# Oscar von Löwenfels, is his Pedigree Real?



## Eran Maschkowski (Jul 11, 2006)

Hello
This dog is supposed to be "the" number 1 "german" bloodlines malinois producer and founder.

But I have heard that this dog was actually without a pedigree and comes from KNPV x-malinois bloodlines .

can someone clear this issue up?
is this rumor true?

is their any video of him somewhere?


----------



## Mario Fernandez (Jun 21, 2008)

First off love your videos...

As far as Oscar ped and Malinois peds in general,almost a mute point. Oscar was born in 1986, even if his ped is falsed... he produced some good dogs. He was one of the better stud dogs available at the time. 

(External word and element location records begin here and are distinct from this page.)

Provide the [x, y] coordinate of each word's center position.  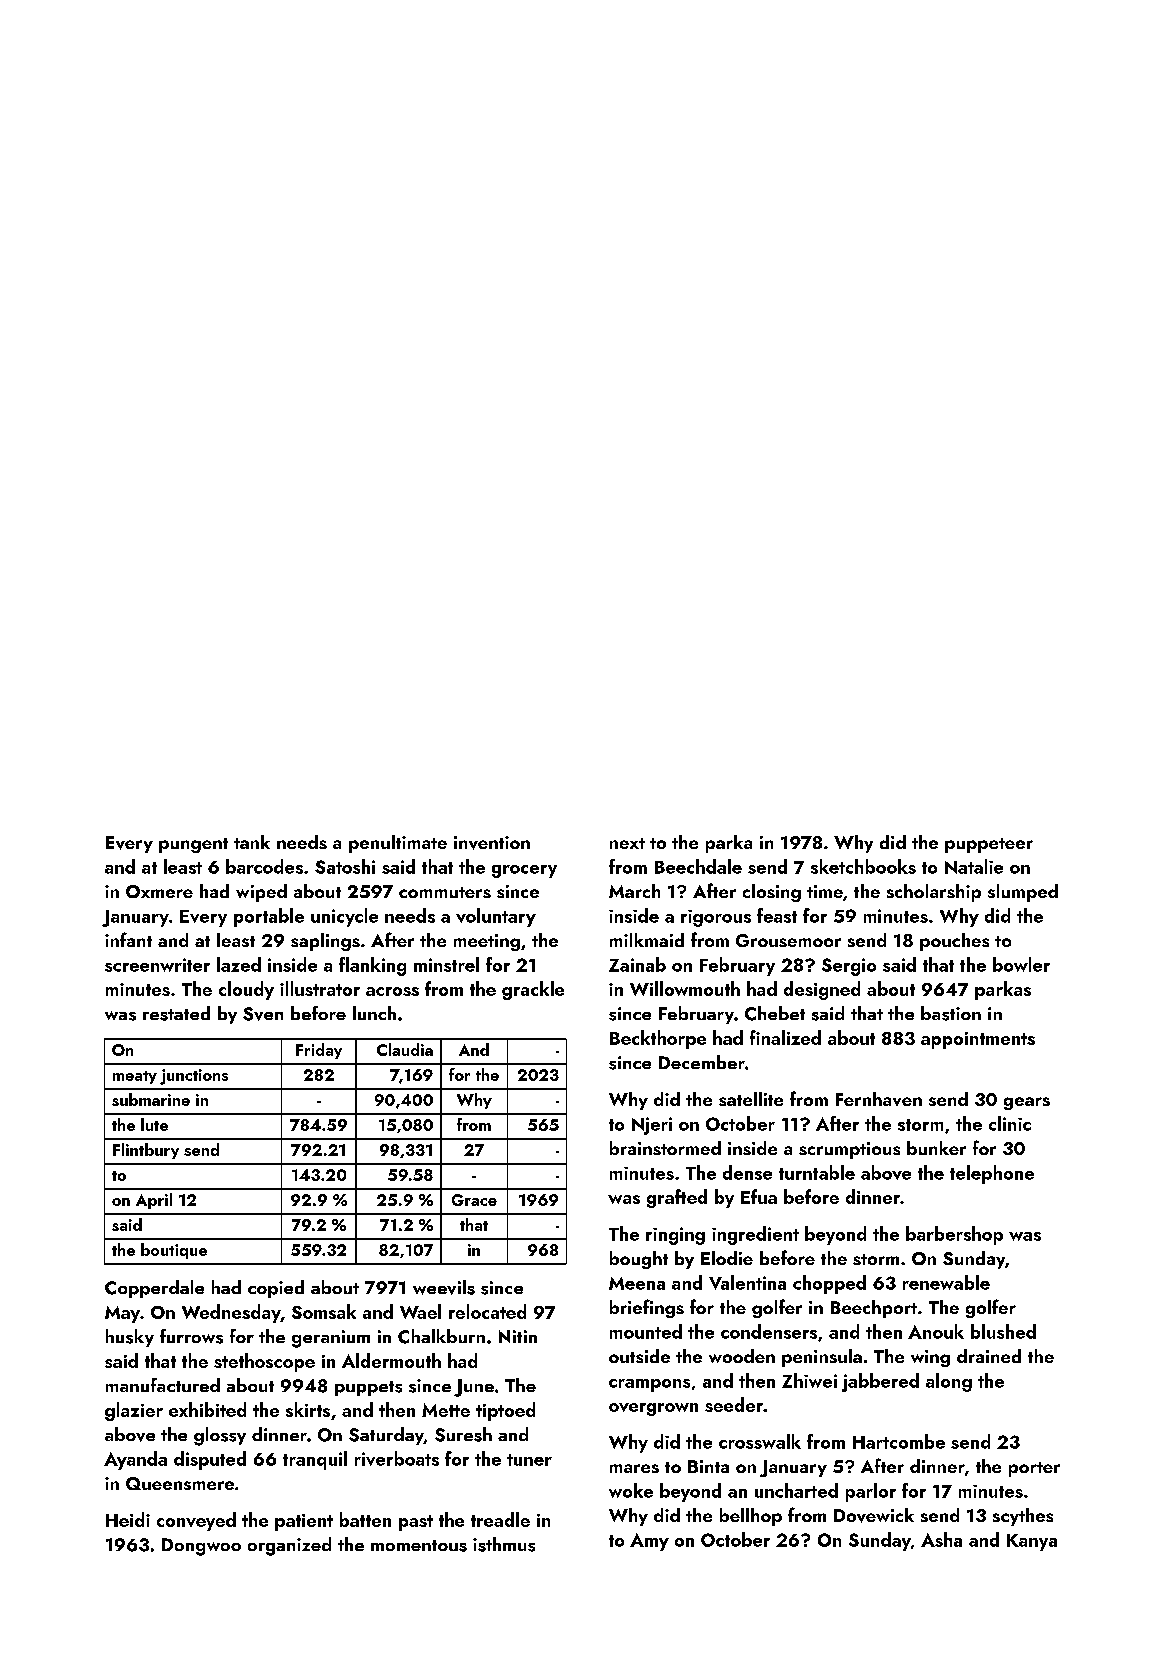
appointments [978, 1040]
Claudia [405, 1049]
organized [289, 1546]
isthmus [504, 1544]
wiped [261, 893]
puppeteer [989, 845]
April [154, 1201]
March [634, 891]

Contact Peter Engel directly.... [email protected] or http://www.loewenfels.info/


----------



## Timothy Stacy (Jan 29, 2009)

Don't know about your question on Oscar but congrats on Lara and her PH1.


----------



## Eran Maschkowski (Jul 11, 2006)

mario- thanks for your complimants.
about contacting peter engel , i don't think that he will admit that his NR1 stud and kennel founder was with a false pedigrees!

timothy- thank you too.
at the moment i am training KNPV with another dog too he is a son of lara named "Grim", i hope to make an exame this october.


----------



## Guest (Dec 1, 2008)

Eran Maschkowski said:


> Hello
> This dog is supposed to be "the" number 1 "german" bloodlines malinois producer and founder.
> 
> But I have heard that this dog was actually without a pedigree and comes from KNPV x-malinois bloodlines .
> ...


----------



## Jim Engel (Nov 14, 2007)

*A word to the wise.*

There are false pedigrees in all breeds and in all lines,
and this is particularly of the working lines and particularly
true of the Malinois.

In human genealogies, it its typical to assume a ten percent
false indication of the father, there are always women for one
reason or another getting a little on the side.

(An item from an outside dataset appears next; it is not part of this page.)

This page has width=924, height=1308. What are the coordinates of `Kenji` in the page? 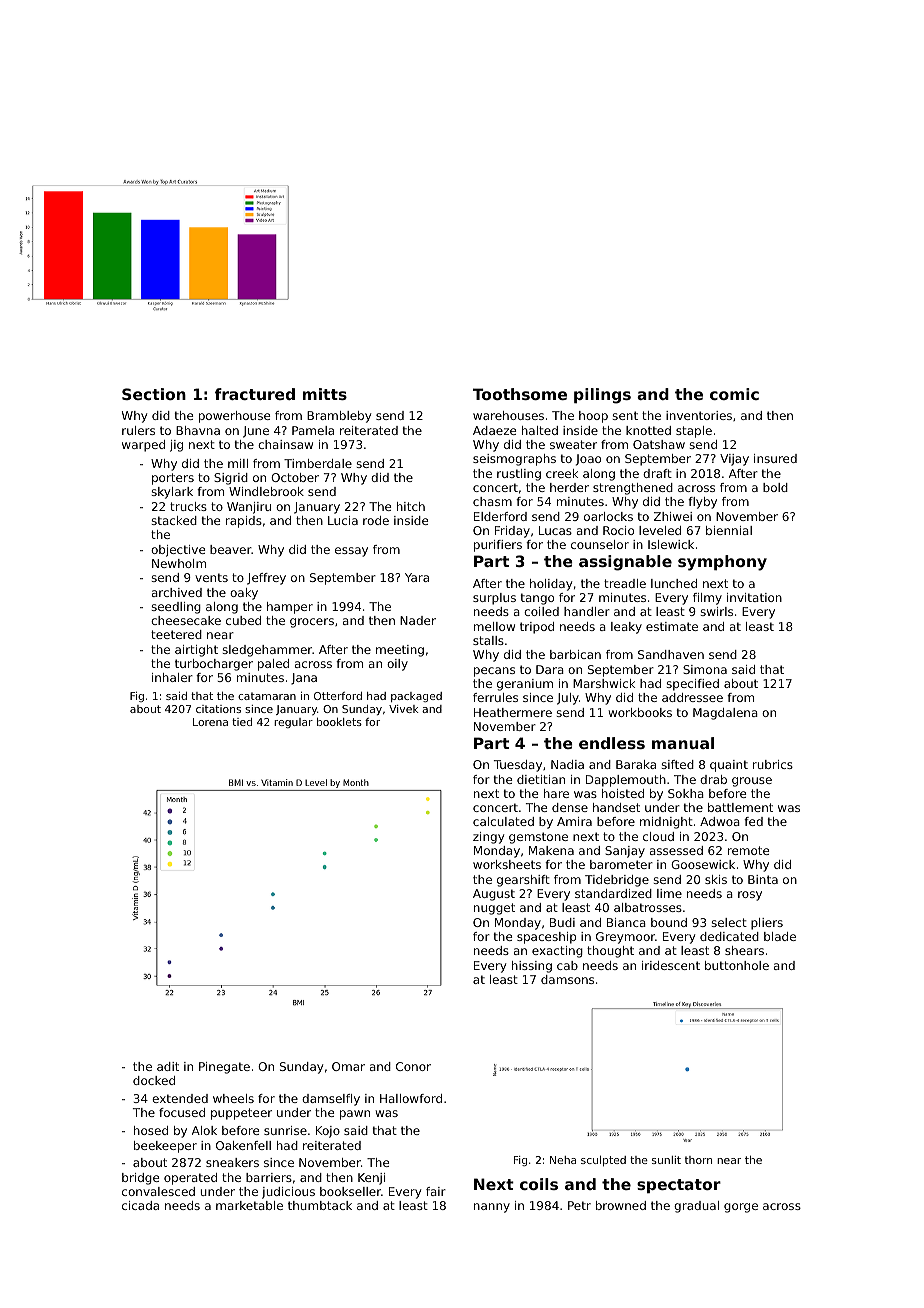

I know that there are false registrations in Bouvier des Flandres
lines, and I know to some extent where thy are. More to the
point I know where to find out.

The wrong way is to go on some internet list and encourage
speculation and gossip, this is going to get you the reputation
of an indiscreet and not serious person.

If you are going to work and breed within a particular set of
lines or training tradition, then you need to establish relationships
and perhaps establish a mentor among those already established.

This is the most useful and reliable means of getting advice and
help. And it is by far the best way to buy breeding stock and
young animals to train.


----------